Questo, conferma Giulia, è stato solo l'episodio "più grave". Ma nella lista ce ne sono una lunga serie che l'hanno colpita soprattutto a livello psicologico. "Avevo solo 17 anni - prosegue - quando sono andata da un ginecologo, che dopo una visita di routine mi ha detto che non sarebbe più servito tornare 'tanto non puoi avere rapporti sessuali' mi ha detto, senza sapere nulla della mia disabilità. A quell'età certe frasi ti colpiscono". Il tema "sessualità e disabilità" rimane ancora oggi un grande tabù, sottolinea la giovane. "Si collega la disabilità a una malattia e al fatto di non avere bisogni sessuali, ma non è così".

 

L'amica Laura invece studia all'estero e vive in un appartamento condiviso con altre persone della sua età. "Io sono nata senza un braccio - spiega -. Ma nel corso della mia vita ho subito più violenza psicologica che fisica.

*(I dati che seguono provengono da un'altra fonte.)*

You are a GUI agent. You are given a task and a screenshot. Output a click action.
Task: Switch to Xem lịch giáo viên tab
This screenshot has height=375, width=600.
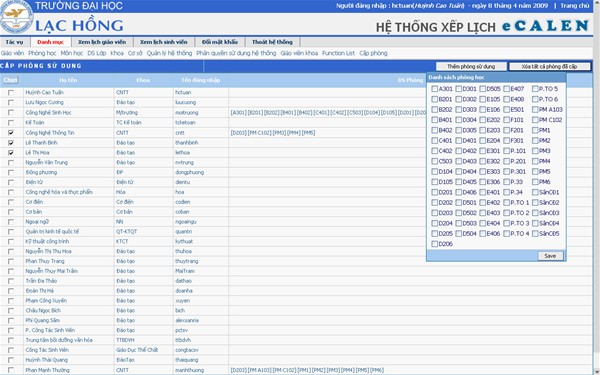coord(102,42)
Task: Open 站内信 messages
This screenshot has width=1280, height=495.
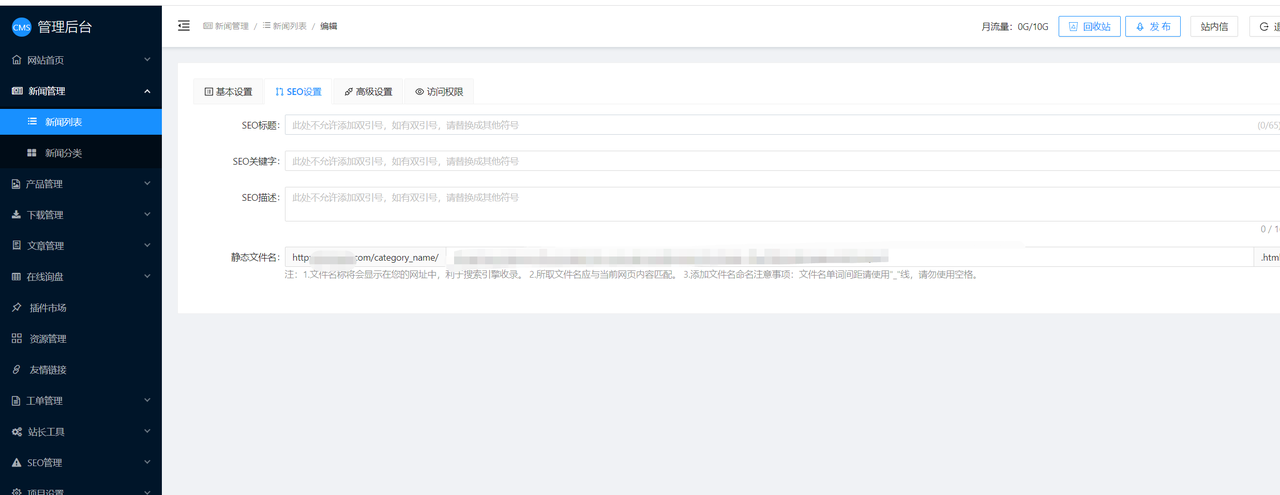Action: [1215, 27]
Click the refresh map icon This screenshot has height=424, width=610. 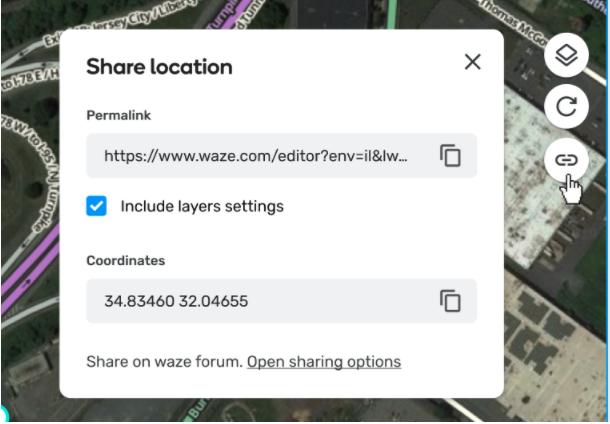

Quando sono arrivata in questa casa e ho dovuto firmare il contratto la padrona è rimasta allibita dopo avermi vista. Ha iniziato a chiedermi 'se fossi povera o se fossi nata così'. Ma questo non le è bastato, voleva toccarmi il braccio e io le ho detto di no, anche se lei già si stava avvicinando. Sono situazioni imbarazzanti, dove non sai cosa fare. Noi donne disabili o siamo 'povere' o 'eroine' secondo le persone".

 

Dai 4 ai 16 anni Laura ha sempre portato una protesi. "Poi ho deciso di non metterla più - dice -, aveva solo una funzione estetica. Ma ancora adesso anche all'interno della mia famiglia mi chiedono perché io non la indossi, 'saresti più bella' sostengono". Molti sono i commenti inopportuni e le molestie ricevute sui social, dai messaggi a richieste di video o foto del mio arto: "Ci sono delle fantasie sessuali molto comuni sulle donne disabili. Mi hanno inserita in diversi gruppi tra Whatsapp e Telegram senza il mio consenso, da cui io mi sono subito disiscritta: 'Amputee girl' è quello più ricorrente in cui mi chiedevano foto in modo insistente".

 

Non sono mancati i commenti anche a scuola, "dove sono sempre stata sottovalutata" e poi in università "dove le mie capacità sono state messe in dubbio quando il professore mi ha chiesto come pensassi di riuscire a lavorare in laboratorio, se 'nemmeno sai metterti il camice'".

 

"E' brutto - conclude Laura - dover sempre giustificare la propria condizione anche quando si conoscono persone nuove, per non parlare del fatto che sembra che noi non possiamo avere il diritto a poter vivere una nostra sessualità e costruire una famiglia. Dobbiamo sempre dimostrare il nostro valore, dare sempre il 200%, in modo che la gente riconosca i nostri risultati".